Von: APA/dpa
Die CDU ist bei der Landtagswahl in Rheinland-Pfalz klar stärkste Kraft vor der SPD geworden. Das von vielen erwartete Kopf-an-Kopf-Rennen zwischen den beiden Parteien fiel aus. Wie die Wahlleitung am Sonntag in Bad Ems mitteilte, kamen die Christdemokraten von Spitzenkandidat Gordon Schnieder auf 31,0 Prozent der Stimmen und die Sozialdemokraten von Ministerpräsident Alexander Schweitzer auf 25,9 Prozent. Auf dem dritten Platz folgte die AfD mit 19,5 Prozent vor den Grünen.

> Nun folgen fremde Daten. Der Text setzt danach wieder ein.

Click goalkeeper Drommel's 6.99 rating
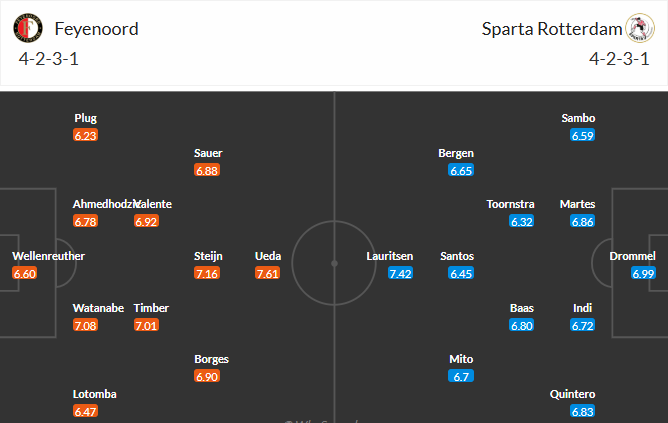668x423 pixels. (643, 273)
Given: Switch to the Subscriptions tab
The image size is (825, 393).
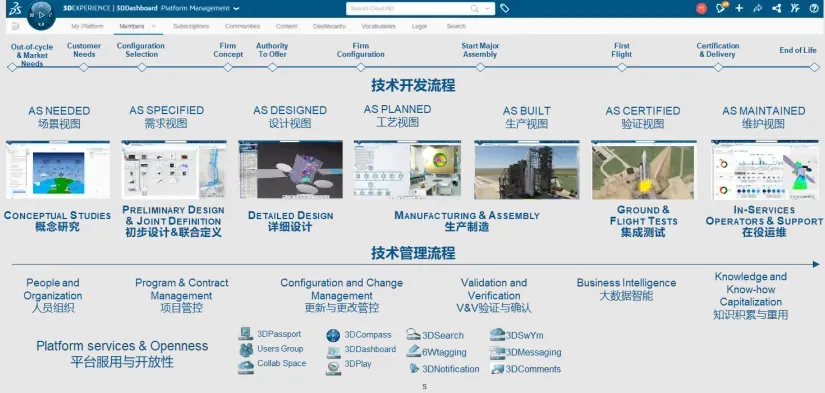Looking at the screenshot, I should point(191,26).
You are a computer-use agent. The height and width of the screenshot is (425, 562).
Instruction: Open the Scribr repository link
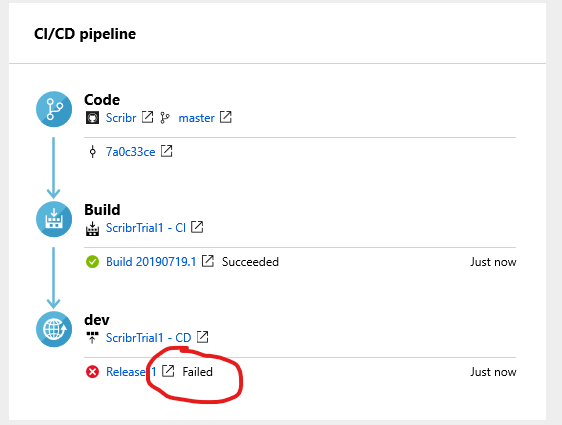(x=121, y=118)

Diese kamen mit klarem Abstand auf 7,9 Prozent. Die FDP und die Freien Wähler schieden mit 2,1 Prozent beziehungsweise 4,2 Prozent aus dem Mainzer Landtag aus. Die Linke verpasste mit 4,4 Prozent den erstmaligen Einzug in das Landesparlament erneut.
Die seit 35 Jahren in dem Bundesland regierende SPD verlor im Vergleich zu 2021 knapp zehn Prozentpunkte. So schlecht hatte sie noch nie bei einer Landtagswahl in Rheinland-Pfalz abgeschnitten. Schweitzer war erstmals als Spitzenkandidat angetreten.
AfD wächst deutlich
Die AfD erreichte von allen Parteien die höchsten Zuwächse. Sie konnte ihr Ergebnis von 2021 (8,3 Prozent) mehr als verdoppeln und erreichte ihr bisher bestes Ergebnis in einem westdeutschen Bundesland. Die bisher an der Ampel-Regierung beteiligten Grünen hatten bei der vorherigen Wahl noch 9,3 Prozent der Stimmen erhalten.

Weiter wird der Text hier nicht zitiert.